The project was delivered with input from Hilary’s daughter Leonie Bradley, who also has prints included in the exhibition. The introductory course was led by Leonie Bradley, an experienced wood engraver, who started her engraving career at the age of ten.
Wood engraving requires a huge amount of concentration, visual, physical and mental. At times it was easy to become absorbed in the process, concentrating only on mark making, a type of breathing space from the everyday.
Wood Engraving Beginnings
 At the beginning of the workshop Leonie explained how the height of the wooden block corresponds to the traditional lead letterpress block. Woodblock engravings were used as illustrations alongside traditional print and both type face and image blocks needed to be prepared to the same printing height.
Wood Blocks and Tools
Next she described the different tools and mediums used in wood engraving. Traditionally boxwood was chosen as the preferred engraver’s block, however more recently other mediums have been introduced due to cost and ease of working such as lemonwood, Resingrave and Engraver’s plastic, even Corian, the solid surface material for kitchen worktops, can be used. The surface of the block or sheet is blackened with ink or paint or pre-blackened in order to highlight the engraved areas.
The tools have a long slim metal blade with a wooden handle that fits easily into the palm of the hand and held almost horizontally to the engraving block.
Unlike lino cut where the tools are designed to carve deeper, the engraving tools are generally used to lightly incise the surface of the block, gently removing fine slivers of material and leaving threadlike marks across the surface.

The Spitsticker
The first tool that was introduced was the spitsticker, which is used to create fine lines, small marks and outlines. Each of the participants were given a small piece of Engraver’s plastic which was rested on two paperback books (about 5-6inches deep) to give a comfortable working height and used the spitsticker tool to engrave a test piece. This was a fine sharp v shaped blade. We were shown the technique of moving the plastic block around the tool to create movement in the lines rather than keep the plastic block still.

The Scorper
Once we had practiced this technique we were introduced to the round scorper for clearing areas. This tool was much rounder than the spitsticker tool and created a wider mark, however was more liable to slippage and was therefore harder to control.  It can also be used to create perfect circles, by turning the plastic block around the tool.

The Final Piece
Finally we were given a smaller piece of Engraver’s plastic to create a finishing image to use all the various mark making techniques that we had learnt throughout the morning. Some of the group preferred more of the fine marks of the spitsticker tool whilst others had a more graphic representation favouring the round scorper.

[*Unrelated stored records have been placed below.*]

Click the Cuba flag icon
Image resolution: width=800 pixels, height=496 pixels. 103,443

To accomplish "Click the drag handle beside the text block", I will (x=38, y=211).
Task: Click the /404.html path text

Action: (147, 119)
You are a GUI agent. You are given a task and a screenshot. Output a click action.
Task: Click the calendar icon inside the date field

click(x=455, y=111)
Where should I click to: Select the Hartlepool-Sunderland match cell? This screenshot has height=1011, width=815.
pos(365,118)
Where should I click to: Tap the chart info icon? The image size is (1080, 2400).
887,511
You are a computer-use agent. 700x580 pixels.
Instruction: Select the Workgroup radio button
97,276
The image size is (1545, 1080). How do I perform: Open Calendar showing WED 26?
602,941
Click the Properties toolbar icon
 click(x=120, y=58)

Some of the group used wood engraved images for inspiration including those by the artist Angie Lewin. Leonie offered us white pencils for marking out our designs. White carbon copy paper can be used for transferring more intricate designs on to the wood block. Towards the end of the day all that remained was to produce a final print. The ink was spread on a glass sheet, rollered smooth and then applied to the engraved image.

Next the paper was laid over the engraved lines and pressure applied with the back of a teaspoon. Leonie’s pieces are so intricately carved that a true impression will only appear using a press.

Peeling back the paper the print was revealed, showing the reverse image of the engraving. It was exciting to see the range of images that resulted from the day’s course.

Thoughts at the End of the Day……..

I really enjoyed the Wood Engraving Day training. We had an excellent trainer who taught us some of the Basics of wood Engraving. I enjoyed seeing all the wonderful designs made by my fellow artists. I now have my Engraving of a stork hanging up in my sitting room, Very satisfying.

Wood Engraving Skill
Attending the workshop has offered an insight into the level of skill required to produce the exquisite images of professionals such as Hilary Paynter and Leonie Bradley. It has also highlighted how the technique can be used both in a traditional manner and using a more contemporary style such as Leonie’s distinctive use of a multi-line tool producing a soft background as in her image ‘Feeling Invisible’ or in her sparse use of line as in ‘Connected Loneliness.’

Wood engraving is a relief printing technique, along with lino printing, where all the light areas of the image are cut away leaving the raised areas to be inked and printed, as opposed to the intaglio method where the engraved lines are filled with ink. Leonie described the method in which light and shade as depicted in photography as being a useful tool in being able to understand the positive and negative areas of the engraved image of the woodblock.

Wood engraving requires a huge amount of concentration, visual, physical and mental. At times it was easy to become absorbed in the process, concentrating only on mark making, a type of breathing space from the everyday. After a few hours it was important to take a break rest the eyes, the hands and the brain and return to the artwork with fresh eyes.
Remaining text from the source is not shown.